Electronic trading – the future of trade execution
By Steve Hall
Electronic trading platforms are seeing acceleration in demand across a growing number of fixed income and derivatives markets. In the US and Europe, particularly, the trend towards electronic trading has been clear for some time. One example is the European government bond market, where approximately 50 percent of the dealer-to-buy-side customer volume is already traded electronically. A key reason for this growth is that electronic trading can bring fundamental benefits to market participants, while preserving the bilateral relationships between counterparties. It makes execution faster and more efficient, while offering considerable operational benefits to both the buy-side and market-makers. The growing interest in e-trading is further driven by anticipated regulatory reforms – particularly for derivative instruments.
It remains to be seen exactly how policy makers in Europe and the US, who are leading the drive towards defining regulations on trade execution, clearing and reporting, will rule, but the drive towards greater transparency is clear. For a growing number of banks, institutional investors, asset managers, hedge funds and other investors, moving the execution of their trading activities onto electronic platforms is part of the process of adapting to this changing landscape.
Yet it is the operational efficiency and effectiveness of electronic trading that is proving most compelling to investors. Indeed, those investors already trading electronically cite efficiency gains as reasons to embrace e-trading. These benefits - facilitating access to liquidity, greater price discovery and proving best execution - are compelling to firms such as asset managers and pension funds.

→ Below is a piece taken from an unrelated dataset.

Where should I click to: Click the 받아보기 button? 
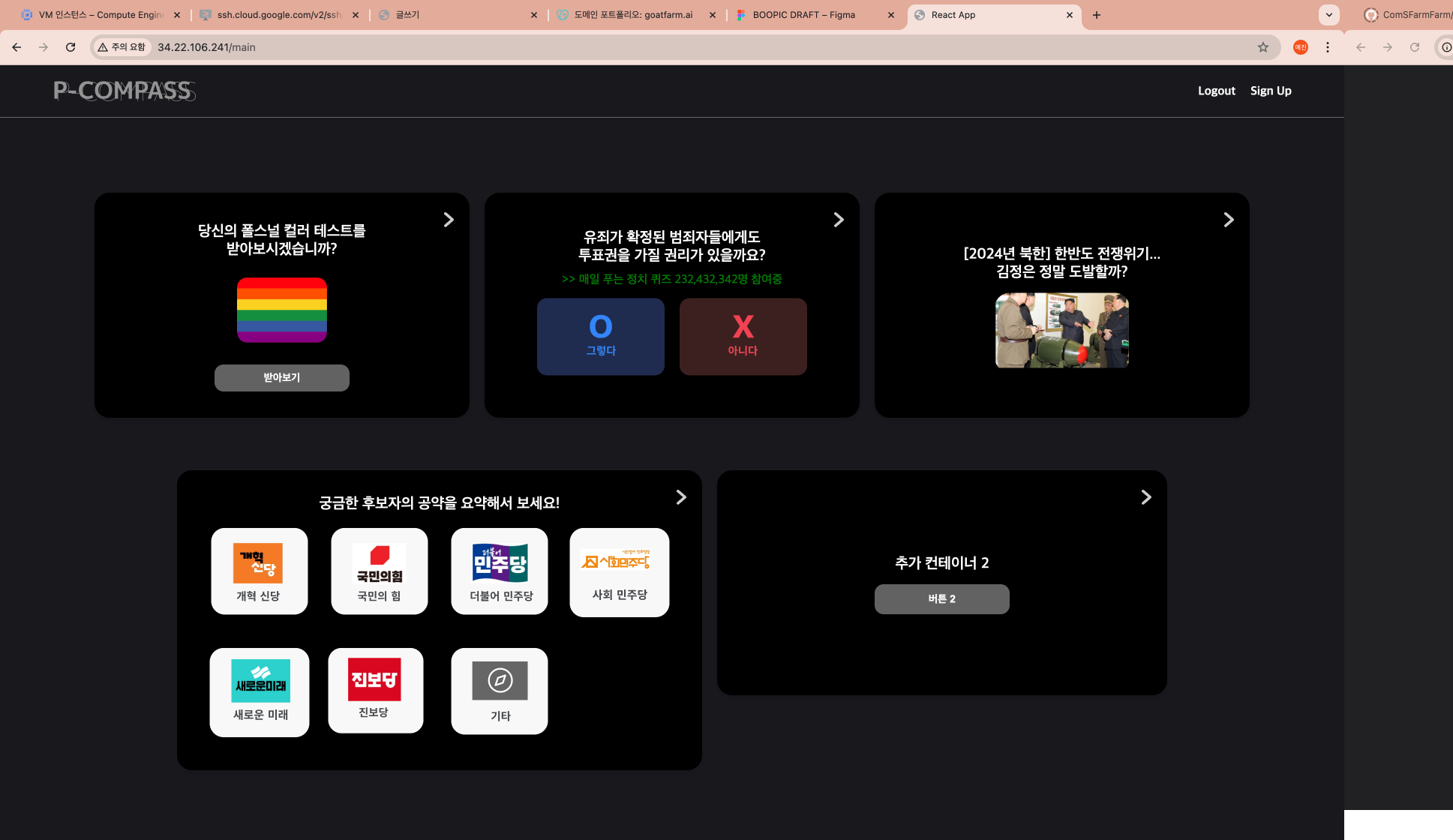[x=282, y=378]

Efficiencies and effectiveness of e-trading
Electronic marketplaces can be fully integrated into existing workflow systems for both the buy side and the sell side (dealers). In Europe, more than 60 percent of trades executed on Tradeweb are delivered to an order management system, providing substantial efficiency gains to customers. Electronic platforms can be directly linked to clearing houses, allowing end users to fully automate their workflow without disruption, from trade execution through to clearing – reducing the operational risks involved at each stage of the process.

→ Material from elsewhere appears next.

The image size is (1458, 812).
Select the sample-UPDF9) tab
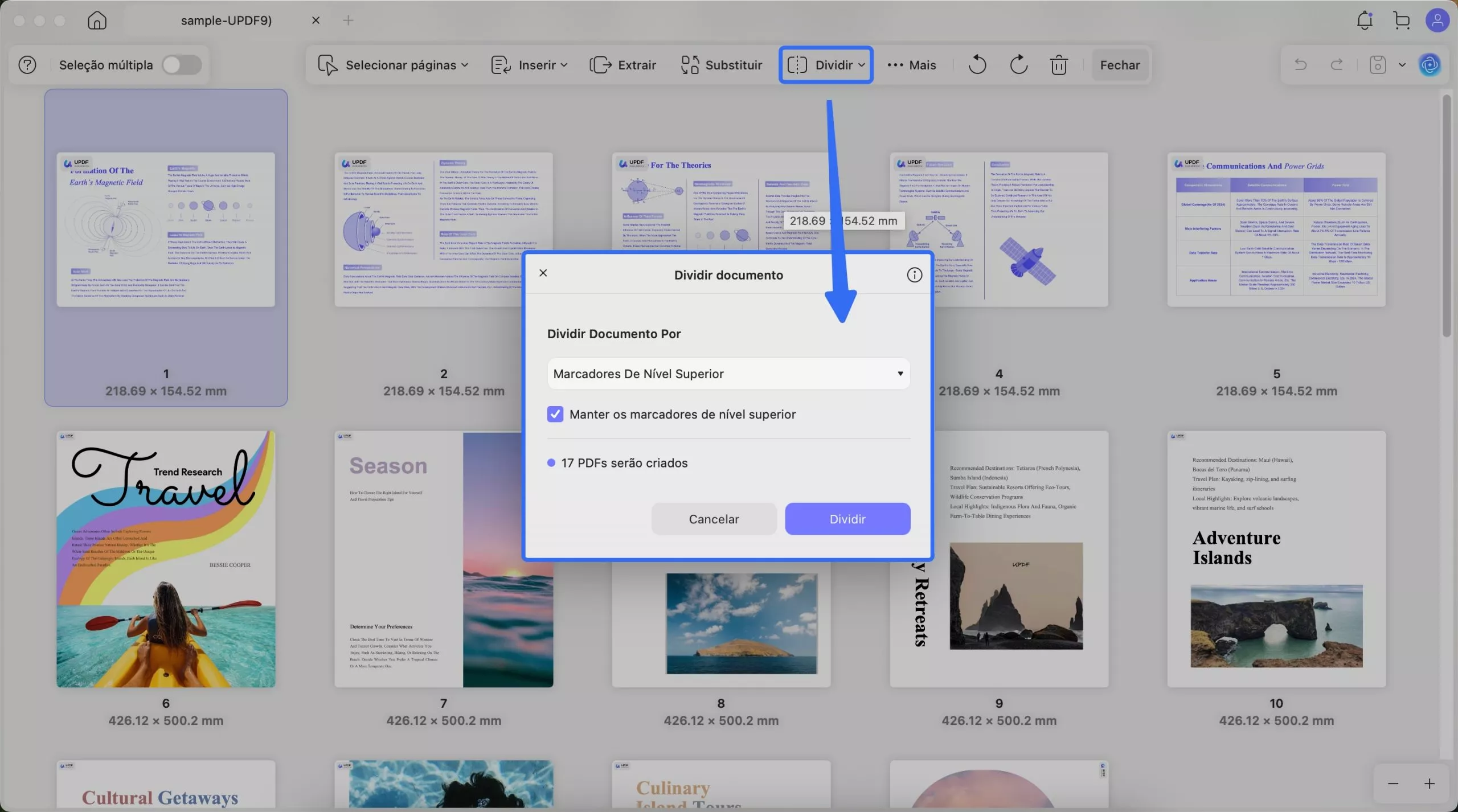(x=226, y=20)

Buy-side customers can send each request-for-quote (RFQ) simultaneously to a chosen number of dealers from the pool of market-makers providing liquidity to the platform. Through this auction process, the buy-side can put dealers into competition to offer the best price.

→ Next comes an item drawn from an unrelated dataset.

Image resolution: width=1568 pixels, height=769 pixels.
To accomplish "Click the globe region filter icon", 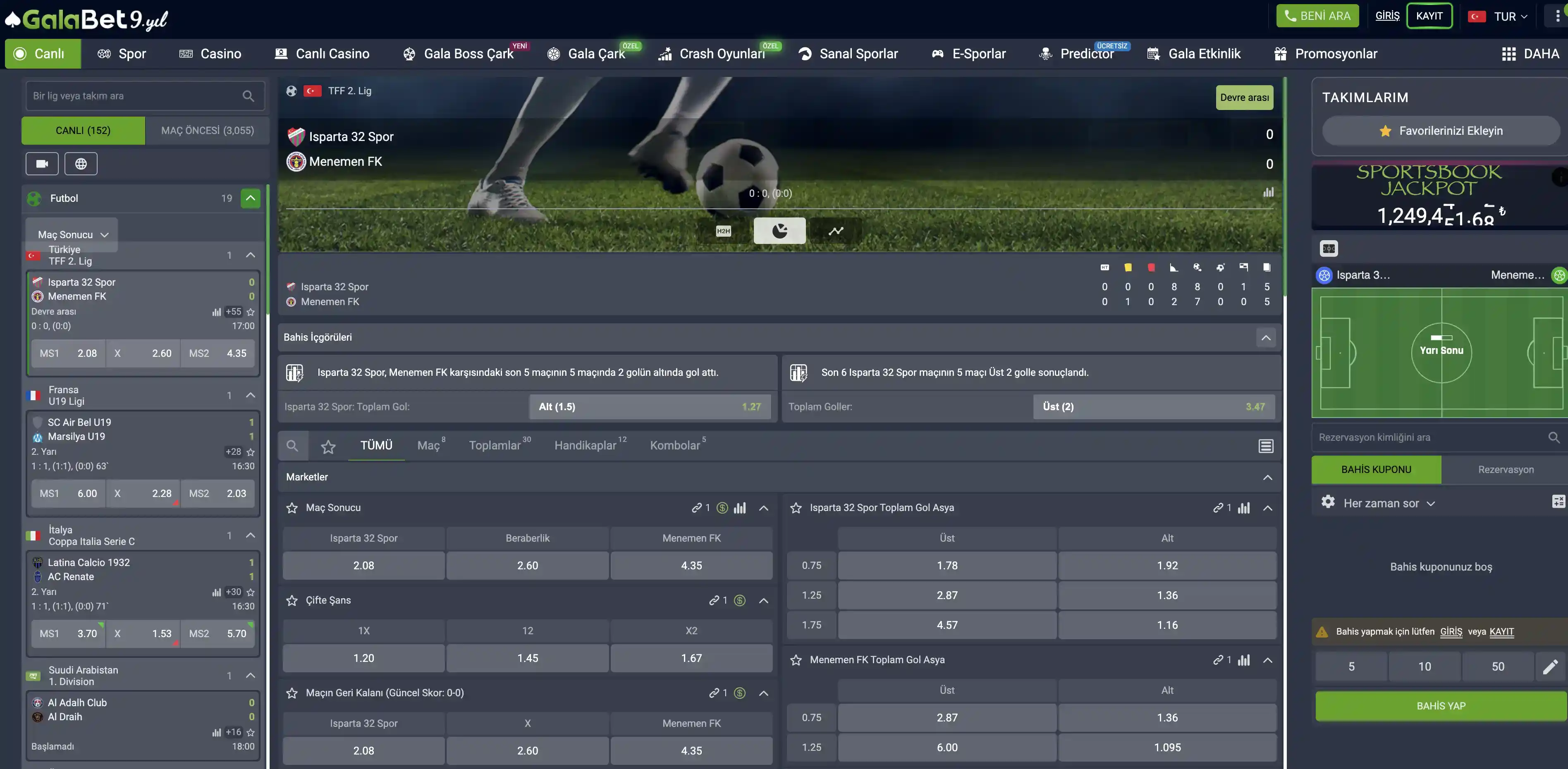I will pos(81,164).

Since the process is electronic, customers can track their performance and generate customized reports that help to demonstrate evidence of “best execution” and which can be used as tools to better manage their business. For example, post-trade data from previous auctions provides the ability to analyze their counterparties’ quoting performance, which may inform their choice of dealers when next sending out a request-for-quote.
The roll-call of operational efficiencies goes on. For many traders, the primary benefit is the reliability of the timing protocols around the auction process – receiving all prices back at one time eliminates the need to make numerous phone calls to find the best prices. Other traders may simply prefer the speed of the process, such as when allocating a trade to different sub-funds sitting behind the transaction. Electronic trading platforms can automate all of this, saving traders valuable time. What’s important is that during this process, existing trading relationships and information flow are fully preserved. Traders on both sides of electronically executed trades are still dealing with the same people that they would do by using other methods.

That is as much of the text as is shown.